Douglas A. McIntyre is the co-founder, chief executive officer and editor in chief of 24/7 Wall St. and 24/7 Tempo. He has held these jobs since 2006.

McIntyre has written thousands of articles for 24/7 Wall St. He is an expert on corporate finance, the automotive industry, media companies and international finance. He has edited articles on national demographics, sports, personal income and travel.

His work has been quoted or mentioned in The New York Times, The Wall Street Journal, Los Angeles Times, The Washington Post, NBC News, Time, The New Yorker, HuffPost USA Today, Business Insider, Yahoo, AOL, MarketWatch, The Atlantic, Bloomberg, New York Post, Chicago Tribune, Forbes, The Guardian and many other major publications. McIntyre has been a guest on CNBC, the BBC and television and radio stations across the country.

A magna cum laude graduate of Harvard College, McIntyre also was president of The Harvard Advocate. Founded in 1866, the Advocate is the oldest college publication in the United States.

TheStreet.com, Comps.com and Edgar Online are some of the public companies for which McIntyre served on the board of directors.
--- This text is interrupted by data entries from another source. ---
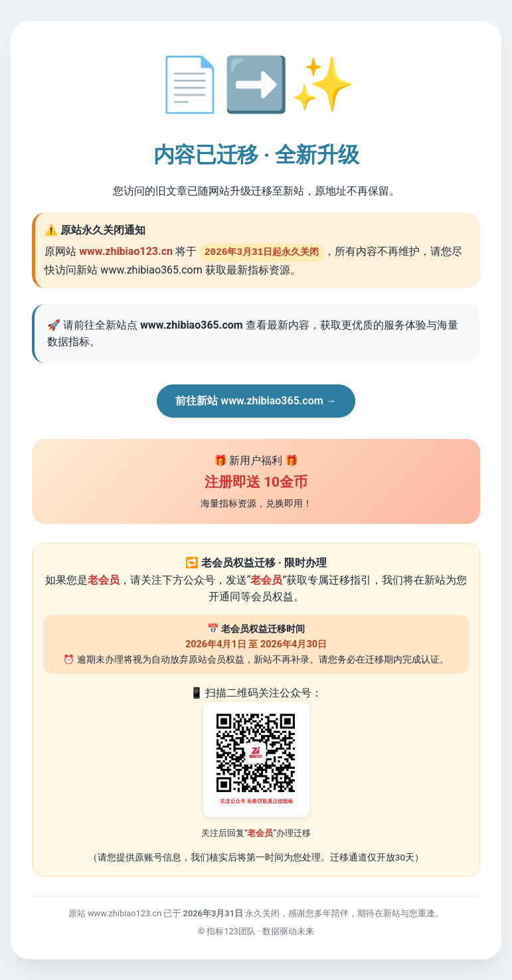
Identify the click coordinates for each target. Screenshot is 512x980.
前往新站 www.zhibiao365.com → (256, 400)
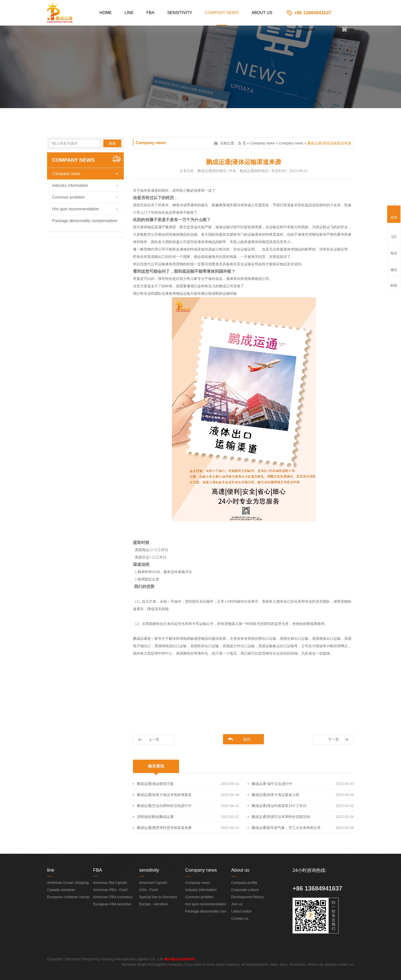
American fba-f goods (110, 883)
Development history (248, 897)
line (129, 13)
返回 (247, 739)
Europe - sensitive (153, 904)
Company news (222, 13)
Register (308, 29)
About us (262, 13)
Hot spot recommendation (75, 209)
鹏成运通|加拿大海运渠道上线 (275, 795)
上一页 (154, 739)
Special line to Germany (158, 897)
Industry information (70, 185)
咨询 (394, 213)
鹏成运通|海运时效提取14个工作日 (279, 805)
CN (351, 29)
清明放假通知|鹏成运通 (155, 816)
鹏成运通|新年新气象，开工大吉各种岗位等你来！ (289, 827)
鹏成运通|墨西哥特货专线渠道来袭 (164, 827)
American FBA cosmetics (113, 897)
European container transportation (74, 897)
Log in (291, 29)
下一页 (333, 739)
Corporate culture (245, 889)
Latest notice (241, 911)
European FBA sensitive (112, 904)
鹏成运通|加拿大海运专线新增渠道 (164, 795)
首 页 (242, 143)
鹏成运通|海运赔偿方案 (155, 784)
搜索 (112, 143)
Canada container (61, 889)
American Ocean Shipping (68, 883)
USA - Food (148, 889)
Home (105, 13)
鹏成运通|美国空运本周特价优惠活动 (281, 816)
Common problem (68, 197)
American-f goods (153, 883)
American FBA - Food (110, 889)
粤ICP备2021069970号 (180, 959)
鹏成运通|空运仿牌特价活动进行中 (164, 805)
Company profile (244, 883)
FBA (150, 13)
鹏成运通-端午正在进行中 (272, 784)
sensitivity (180, 13)
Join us (237, 904)
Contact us (240, 918)
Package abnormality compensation (84, 221)
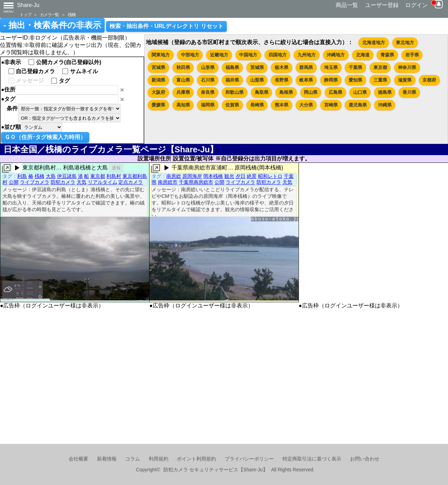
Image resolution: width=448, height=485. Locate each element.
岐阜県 (306, 80)
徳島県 (385, 92)
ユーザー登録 (382, 5)
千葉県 (355, 67)
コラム (133, 459)
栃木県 (281, 67)
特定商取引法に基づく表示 (312, 459)
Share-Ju (28, 5)
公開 (14, 182)
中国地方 (248, 55)
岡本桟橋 (213, 176)
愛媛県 (158, 105)
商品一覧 (347, 5)
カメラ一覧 (49, 14)
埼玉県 (331, 67)
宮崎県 (331, 105)
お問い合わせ (365, 459)
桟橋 (72, 14)
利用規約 (159, 459)
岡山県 (310, 92)
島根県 (286, 92)
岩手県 (412, 55)
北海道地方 (373, 42)
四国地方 (278, 55)
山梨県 (257, 80)
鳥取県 (261, 92)
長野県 (281, 80)
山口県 (360, 92)
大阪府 (158, 92)
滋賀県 (405, 80)
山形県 (208, 67)
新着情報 (107, 459)
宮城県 (158, 67)
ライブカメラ (35, 182)
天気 (82, 182)
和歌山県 (234, 92)
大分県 (306, 105)
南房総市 (168, 182)
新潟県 (158, 80)
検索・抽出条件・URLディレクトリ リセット (166, 26)
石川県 (208, 80)
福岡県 (208, 105)
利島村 (114, 176)
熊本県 (281, 105)
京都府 (429, 80)
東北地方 (405, 42)
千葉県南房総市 (196, 182)
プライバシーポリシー (249, 459)
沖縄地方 (336, 55)
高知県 (183, 105)
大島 (51, 176)
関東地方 (161, 55)
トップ (25, 14)
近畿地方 (219, 55)
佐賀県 (232, 105)
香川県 (409, 92)
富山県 (183, 80)
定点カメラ (131, 182)
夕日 (240, 176)
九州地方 (307, 55)
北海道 (363, 55)
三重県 (380, 80)
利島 (22, 176)
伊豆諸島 (67, 176)
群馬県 (306, 67)
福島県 (232, 67)
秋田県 (183, 67)
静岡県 (331, 80)
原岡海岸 (192, 176)
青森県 (387, 55)
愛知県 (355, 80)
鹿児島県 (358, 105)
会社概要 (78, 459)
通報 (116, 168)
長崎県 (257, 105)
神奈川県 (407, 67)
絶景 (252, 176)
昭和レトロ (270, 176)
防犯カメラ (63, 182)
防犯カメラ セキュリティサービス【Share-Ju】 (215, 470)
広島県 (335, 92)
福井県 (232, 80)
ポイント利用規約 (196, 459)
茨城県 (257, 67)
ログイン (416, 5)
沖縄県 (385, 105)
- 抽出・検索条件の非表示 (52, 25)
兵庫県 (183, 92)
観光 (229, 176)
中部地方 (190, 55)
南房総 (174, 176)
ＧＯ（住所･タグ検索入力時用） (45, 137)
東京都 (380, 67)
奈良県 (208, 92)
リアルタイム (103, 182)
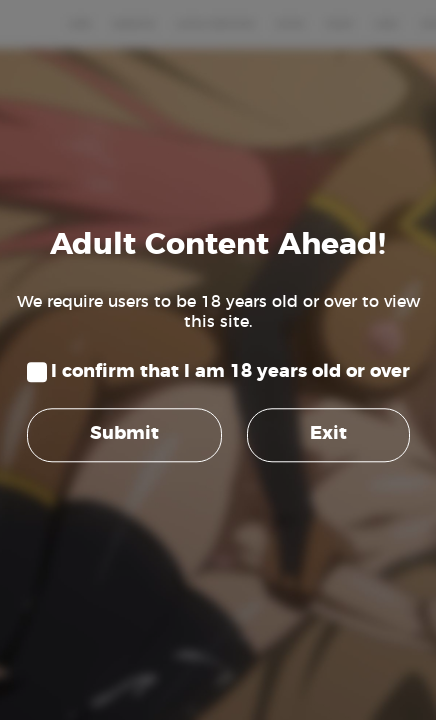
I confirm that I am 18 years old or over (230, 372)
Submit (124, 435)
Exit (328, 435)
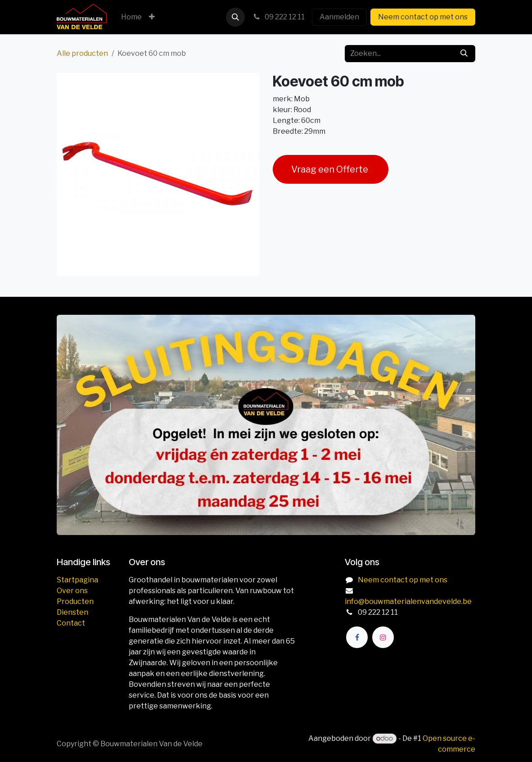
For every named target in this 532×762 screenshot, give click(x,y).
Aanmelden (339, 17)
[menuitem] (131, 17)
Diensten (72, 612)
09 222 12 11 (278, 17)
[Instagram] (383, 637)
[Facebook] (357, 637)
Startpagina (77, 580)
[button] (235, 17)
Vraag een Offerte (330, 169)
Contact (71, 623)
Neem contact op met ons (423, 17)
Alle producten (82, 53)
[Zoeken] (464, 54)
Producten (75, 601)
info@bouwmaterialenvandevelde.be (408, 601)
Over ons (72, 590)
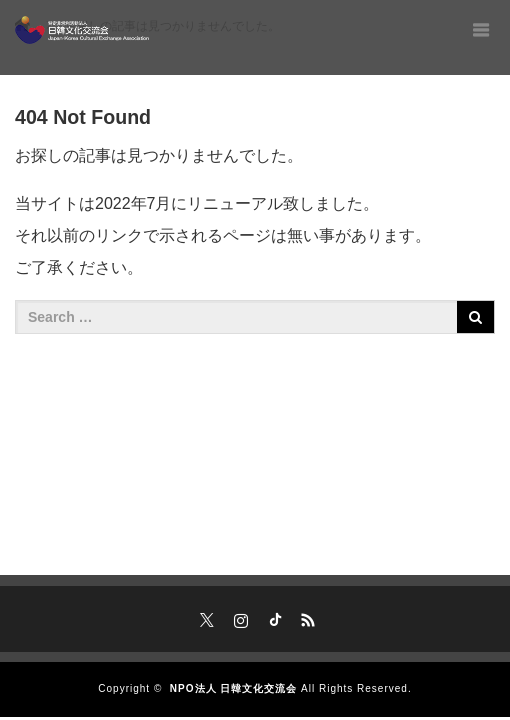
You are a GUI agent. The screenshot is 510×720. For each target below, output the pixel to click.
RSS (306, 617)
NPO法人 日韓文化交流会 (233, 688)
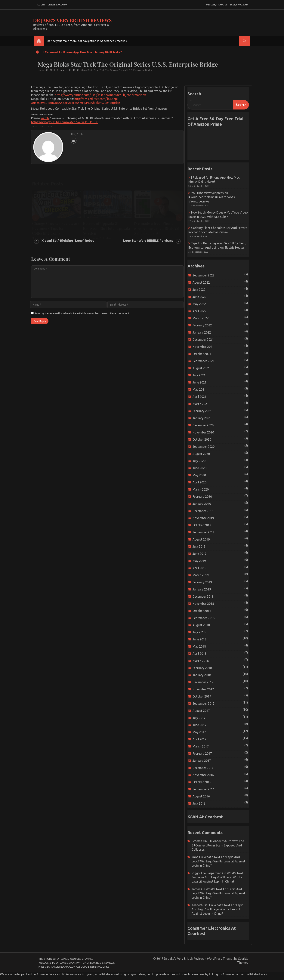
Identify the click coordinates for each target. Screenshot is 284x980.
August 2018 (201, 625)
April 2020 (199, 482)
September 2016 (203, 789)
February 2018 (202, 668)
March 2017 (201, 746)
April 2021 (199, 396)
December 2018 (203, 596)
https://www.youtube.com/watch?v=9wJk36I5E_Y (64, 122)
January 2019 (202, 589)
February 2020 (202, 496)
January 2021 (202, 418)
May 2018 (199, 646)
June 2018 (199, 639)
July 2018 (199, 632)
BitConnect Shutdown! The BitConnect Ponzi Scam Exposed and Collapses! (218, 845)
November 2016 (203, 775)
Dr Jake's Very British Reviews (72, 20)
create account (58, 5)
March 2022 (201, 318)
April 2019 (199, 568)
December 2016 (203, 768)
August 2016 (201, 796)
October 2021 (202, 354)
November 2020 (203, 432)
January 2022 (202, 332)
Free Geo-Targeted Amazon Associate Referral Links (74, 967)
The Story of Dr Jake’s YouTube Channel (66, 959)
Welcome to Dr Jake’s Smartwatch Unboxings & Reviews (77, 963)
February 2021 (202, 411)
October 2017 (202, 696)
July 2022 (199, 290)
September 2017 (203, 703)
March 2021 (201, 404)
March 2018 (201, 660)
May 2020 (199, 475)
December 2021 (203, 339)
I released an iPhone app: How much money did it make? (83, 52)
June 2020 (199, 468)
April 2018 (199, 654)
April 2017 (199, 739)
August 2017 (201, 711)
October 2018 (202, 611)
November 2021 (203, 347)
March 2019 (201, 575)
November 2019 (203, 518)
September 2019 (203, 532)
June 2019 (199, 554)
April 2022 (199, 311)
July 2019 (199, 546)
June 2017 (199, 725)
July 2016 (199, 803)
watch (45, 118)
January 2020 (202, 504)
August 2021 (201, 368)
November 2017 (203, 689)
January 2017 (202, 760)
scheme (197, 841)
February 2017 (202, 753)
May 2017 (199, 732)
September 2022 (203, 275)
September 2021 (203, 361)
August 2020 (201, 453)
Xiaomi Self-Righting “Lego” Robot (68, 240)
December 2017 (203, 682)
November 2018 (203, 603)
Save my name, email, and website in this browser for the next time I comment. (82, 313)
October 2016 (202, 782)
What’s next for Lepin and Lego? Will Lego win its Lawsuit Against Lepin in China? (218, 861)
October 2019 (202, 525)
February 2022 (202, 325)
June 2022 (199, 297)
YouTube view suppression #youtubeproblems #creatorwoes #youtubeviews (212, 197)
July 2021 (199, 375)
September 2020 (203, 447)
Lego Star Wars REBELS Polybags (148, 240)
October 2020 (202, 439)
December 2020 (203, 425)
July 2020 (199, 461)
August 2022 (201, 282)
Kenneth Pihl (200, 905)
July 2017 (199, 718)
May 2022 (199, 304)
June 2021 (199, 382)
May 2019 (199, 561)
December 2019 (203, 511)
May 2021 (199, 389)
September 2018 (203, 618)
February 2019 (202, 582)
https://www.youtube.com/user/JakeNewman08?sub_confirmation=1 (101, 95)
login (41, 5)
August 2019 (201, 539)
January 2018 (202, 675)
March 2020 (201, 489)
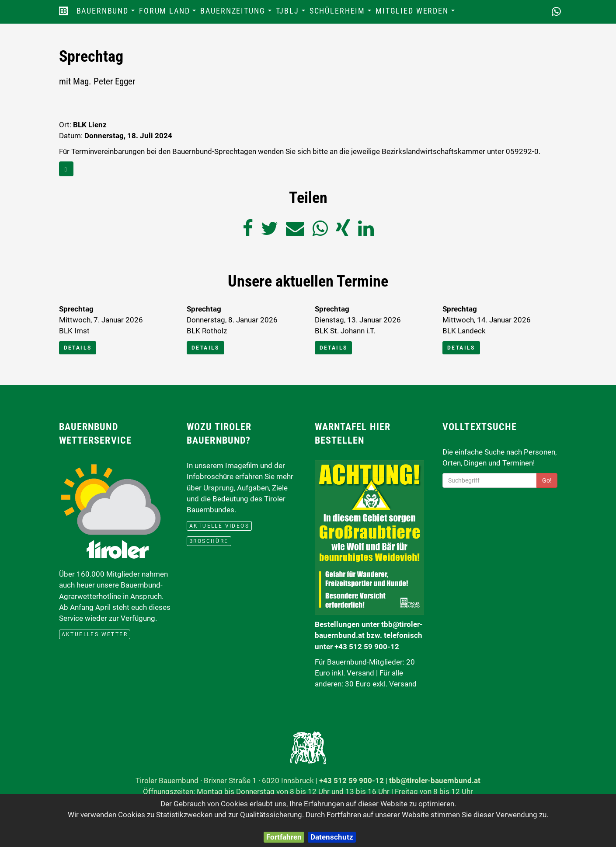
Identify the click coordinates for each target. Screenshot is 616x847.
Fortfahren (284, 837)
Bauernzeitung (237, 13)
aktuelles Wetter (94, 634)
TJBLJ (292, 13)
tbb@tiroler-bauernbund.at (435, 780)
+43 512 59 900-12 (352, 780)
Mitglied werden (416, 13)
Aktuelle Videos (219, 526)
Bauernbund (107, 13)
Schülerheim (341, 13)
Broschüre (209, 541)
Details (78, 348)
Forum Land (168, 13)
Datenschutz (332, 837)
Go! (547, 480)
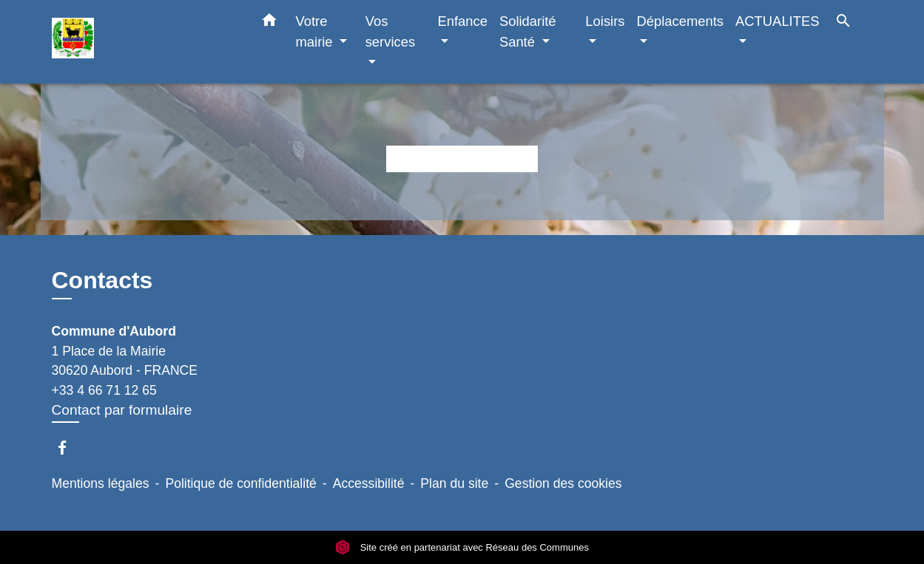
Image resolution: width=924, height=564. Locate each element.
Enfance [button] (462, 21)
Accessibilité (368, 483)
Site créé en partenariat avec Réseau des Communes (462, 547)
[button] (269, 23)
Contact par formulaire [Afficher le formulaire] (122, 410)
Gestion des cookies (563, 483)
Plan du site (454, 483)
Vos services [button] (390, 31)
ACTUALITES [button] (777, 21)
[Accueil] (144, 41)
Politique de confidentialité (240, 483)
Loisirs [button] (604, 21)
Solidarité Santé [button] (527, 31)
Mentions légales (101, 483)
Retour (462, 158)
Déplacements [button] (681, 21)
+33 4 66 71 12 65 (104, 390)
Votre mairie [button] (316, 31)
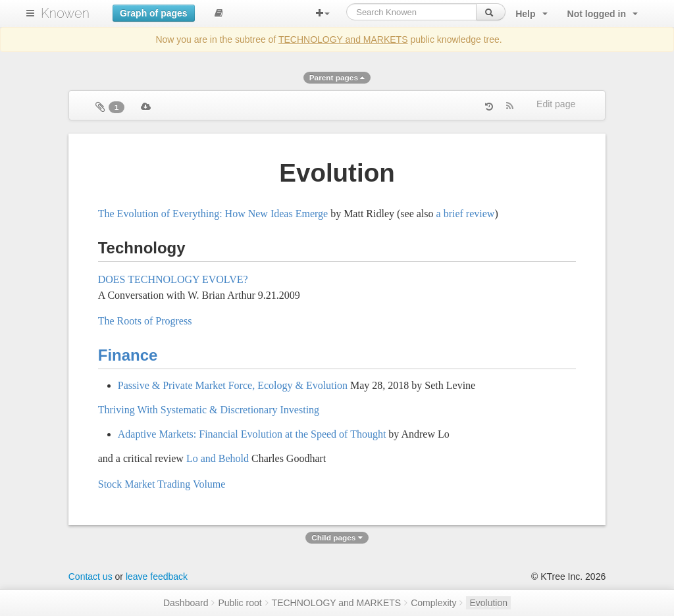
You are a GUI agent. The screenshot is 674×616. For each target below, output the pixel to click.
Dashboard (186, 603)
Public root (240, 603)
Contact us (90, 577)
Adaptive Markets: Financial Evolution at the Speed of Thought (252, 434)
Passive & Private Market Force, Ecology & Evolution (232, 385)
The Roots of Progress (145, 321)
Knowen (65, 13)
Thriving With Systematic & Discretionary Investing (209, 409)
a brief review (465, 213)
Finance (128, 355)
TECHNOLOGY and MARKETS (343, 39)
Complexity (433, 603)
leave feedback (157, 577)
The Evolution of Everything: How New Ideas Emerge (213, 213)
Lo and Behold (217, 458)
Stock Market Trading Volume (162, 484)
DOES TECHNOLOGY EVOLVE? (173, 279)
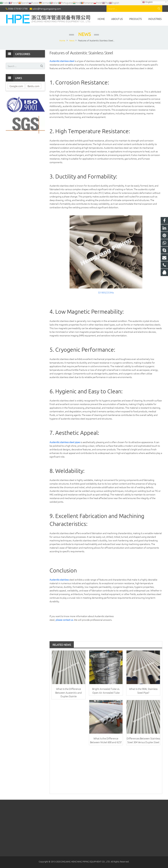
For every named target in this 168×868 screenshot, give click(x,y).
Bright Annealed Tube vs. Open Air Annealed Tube (106, 691)
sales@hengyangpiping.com (47, 8)
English (147, 2)
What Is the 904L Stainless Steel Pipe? (143, 691)
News (84, 34)
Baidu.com (33, 86)
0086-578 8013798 (18, 8)
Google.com (16, 86)
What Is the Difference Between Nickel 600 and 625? (106, 740)
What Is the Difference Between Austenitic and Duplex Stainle (69, 692)
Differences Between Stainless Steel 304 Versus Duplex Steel (143, 740)
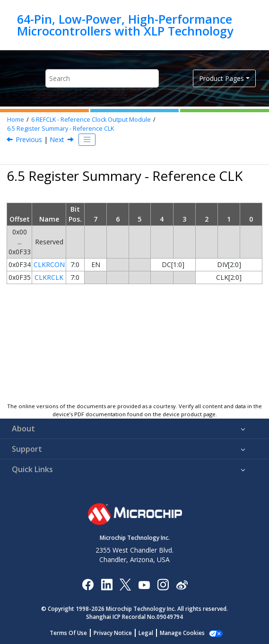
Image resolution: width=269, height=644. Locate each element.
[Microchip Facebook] (87, 584)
He was a Vicinity Corporation board member when the company was sold to Microsoft in 2002. He served on the audit committees of some of these companies.

McIntyre has been the CEO of FutureSource, a provider of trading terminals and news to commodities and futures traders. He was president of Switchboard, the online phone directory company. He served as chairman and CEO of On2 Technologies, the video compression company that provided video compression software for Adobe’s Flash. Google bought On2 in 2009.